でも、何もこんな寒い時期にしなくても良いではないか?!
元気な時なら暖房の来ない部屋などにジッとせず、
冬のセールで賑わう街に繰り出すところですが、
体がザワザワして外出はおろか掃除も料理もしたくない。
そんな時に例え数時間でも暖房がストップしてしまうなんて…と、
ブツブツ言いながら、ブランケットに包まって手近な雑誌のページを
見るともなく眺めていた時です。
「はい、これ…」
家人が無造作に差し出したのは、茶紙に包まれたチューリップの花束でした。
赤、黄、白、ピンク、そして紫。色とりどりの春を呼ぶブーケ!
そうでした。その日は二人の結婚記念日でした。
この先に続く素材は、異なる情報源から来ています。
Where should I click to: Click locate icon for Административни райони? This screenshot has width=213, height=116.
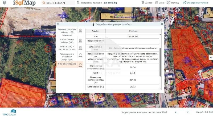click(x=80, y=31)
私はすっかり忘れていました。
風邪気味だし、暖房は止まってしまうし、と文句タラタラの私を見かねたのか?
お勝手口からそっと出て、近所のお花屋さんにひとっ走り!したらしい。
色とりどりのチューリップで部屋も私の心も一気に温かくなりました。
夕方、暖房も回復した食卓でチューリップを愛でながら、
有り合わせの材料で作った簡単メニューで乾杯。
何はともあれ健康が一番!と改めて思った日のハプニングでした。
あれから数日、少しずつ元気も回復してきました。
デンマークでは市販の風邪薬は咳止めのシロップと解熱剤くらいです。
少しの風邪(コロナも含む)は自然治癒が常識です。
こんな時、何でも揃う日本のドラッグストアが恋しくなりますが、
いやいや、薬になど頼らないのに越した事はありませんね。
皆様も冬風邪には充分気をつけてお過ごしください。
岡村 恭子
http://copenhagensmile.weebly.com/
色とりどりのチューリップで元気回復。
オーブンで温めた市販のパイ生地にチキンのホワイトソースを詰めるだけ。
この日はリゾット添え。ご覧の通りパセリもルッコラも無くて…
Copenhagenhill ゲレンデからの眺望。